◆ **What the exercise asks**
Among the lines below, a stretch begins at the one with "Add a reference sequence file" and ends at the one with "The image size is (1114, 505).". Repeat that stretch exactly, ends included.

◆ **Material supplied**
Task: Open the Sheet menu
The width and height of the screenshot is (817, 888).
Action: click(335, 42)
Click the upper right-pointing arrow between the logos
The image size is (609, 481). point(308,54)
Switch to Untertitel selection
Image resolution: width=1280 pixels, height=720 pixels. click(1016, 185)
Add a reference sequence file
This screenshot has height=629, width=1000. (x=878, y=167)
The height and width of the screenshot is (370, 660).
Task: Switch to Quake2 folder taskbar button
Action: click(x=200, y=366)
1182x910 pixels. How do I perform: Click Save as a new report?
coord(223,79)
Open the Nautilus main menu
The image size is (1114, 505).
---
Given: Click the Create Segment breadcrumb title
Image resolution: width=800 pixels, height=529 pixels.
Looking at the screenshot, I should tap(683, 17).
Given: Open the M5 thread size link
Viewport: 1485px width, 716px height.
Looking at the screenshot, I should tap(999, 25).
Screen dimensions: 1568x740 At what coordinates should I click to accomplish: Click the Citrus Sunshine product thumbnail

◆ **Output**
Add a reference sequence file
This screenshot has height=629, width=1000. (x=878, y=167)
The height and width of the screenshot is (370, 660).
Task: Switch to Quake2 folder taskbar button
Action: click(x=200, y=366)
1182x910 pixels. How do I perform: Click Save as a new report?
coord(223,79)
Open the Nautilus main menu
The image size is (1114, 505).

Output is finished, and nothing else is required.